And they laugh at Goa’s horse-trading

How the national media ridiculed Goa and its toppling games over the years; its horse-trading and huge monies squandered on buying or preventing MLAs from crossing sides. Now it’s funny to hear the same media persons and “intellectuals” of the nation speak knowledgeably of numbers, of combinations and permutations when what it all boils down to is a Goa-style toppling party sponsored by the taxpayer: horse-trading and buying and selling of MPs exposing themselves up to the highest bidder. I am watching the BJP members storming the well of the house showing many bundles of Rs1000 notes amounting to a crore each that was given to them to abstain from voting. There is a sense of crushing shame.

The going rate they say is Rs 20 crore per MP. That never ceases to amaze… the obscene amount of wealth that comes out of bottomless party pockets… Forget about desperate farmers killing themselves so that their families can get some compensation. Forget about Oriyas digging for edible roots. We have been trying to link the rivers of the country so that flooding could be contained, so that river navigation could take the load off railways and roads and most importantly, so that our farmers would not be dependent on the vagaries of the climate. But no, the nation cannot afford it. Yet MPs come with a blank cheque attached and funds are no longer a problem at the Centre.

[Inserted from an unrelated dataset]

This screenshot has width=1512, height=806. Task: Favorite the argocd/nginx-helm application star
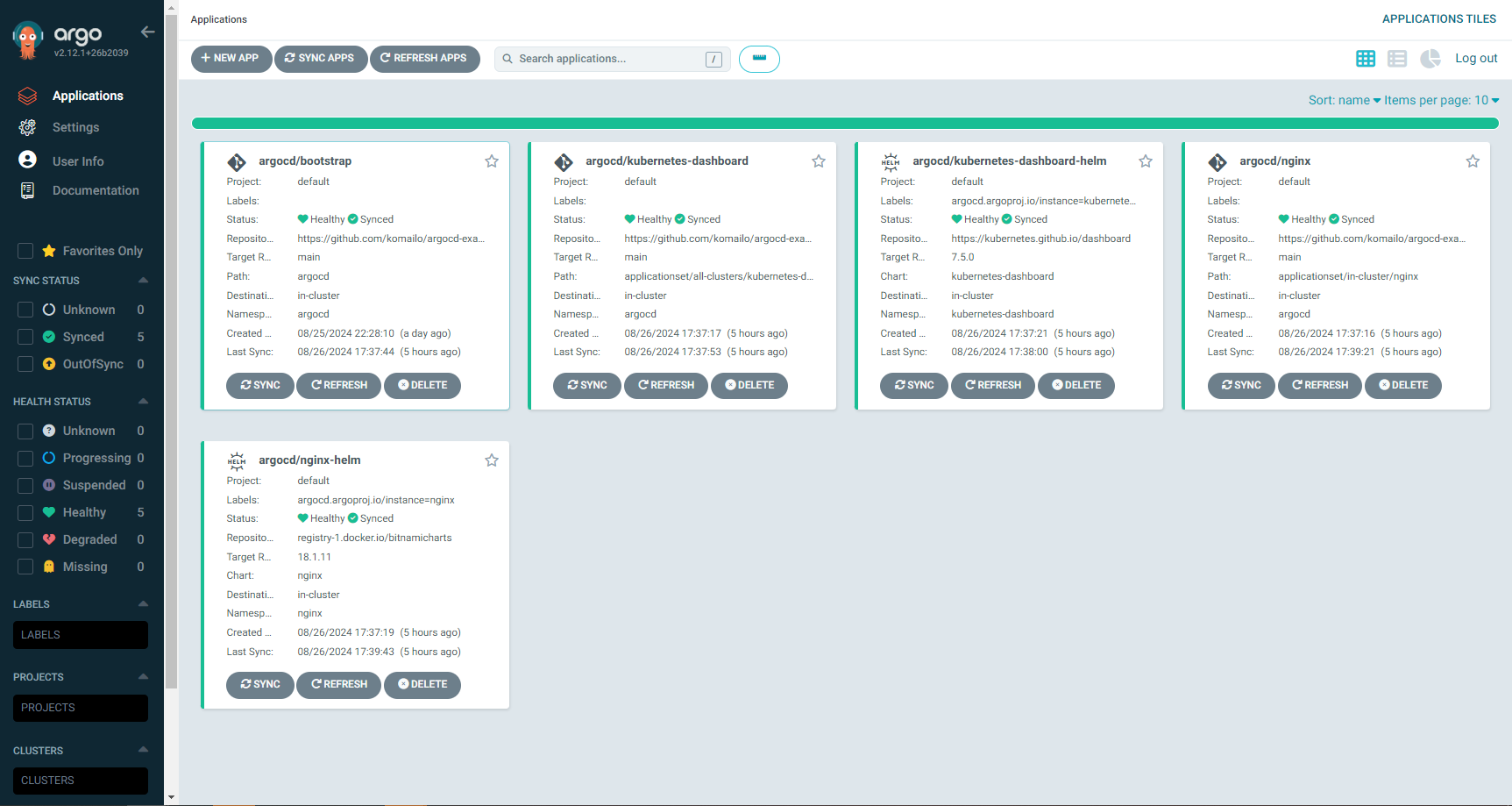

Toppling a government is a major industry, with parties guarding their own and going to unbelievable lengths to keep them from bolting across to the competition. The word “No” does not exist. All demands are accepted, mulled over and delivered. Airports named after candidate’s fathers, turning the thumbscrews on the business enemies of one party’s protégés, the list is endless and backbones get flexible with everyone bending over backwards to comply.

Parliament has never worked as steadily, as diligently or as openly as it has in these few days working towards the Confidence Vote. Sleuths are hired to keep an eye on wavering MPs in Delhi. Sleuths are hired to keep an eye on the enemy camp to see whom they are approaching. Here too in the MP market, the middle men reign supreme. They scurry around between the buyers and sellers pushing MP prices as high as they can go and by the claims of many, the sky is the limit. Here too the middle men make a killing as does the MP up for sale, only the middle man grows fat and healthy on commissions from both parties.

We have entered an age of commissions which are different from kickbacks. Kickbacks are illegal commissions, in the form of a large bribe to an individual in a position of power to use public funds to purchase a bad product for the country. Commissions are legal, they argue, a percentage paid to the facilitator who brings two parties together to do business.

There are those who argue that without a facilitator nothing would get done, that they are the grease that runs the wheel of business. But when this system is used in the buying and selling of Members of Parliament, then we cannot in all conscience call it ‘commissions’ paid to the go-betweens. It’s public money that is being paid by those in power to buy a bad product. Not commission, definitely kickbacks. A nation is at risk while the horse-trading rampages on. If Goa is an example of the ruin of a state as a result of legislators up for sale, imagine the hell the country is headed for with Members of Parliament going to the highest bidder.

Which leads one to the conclusion: whether strong or weak, it’s a ‘stable’ government at all times. Steady and productive; or bursting with horses ready to be traded.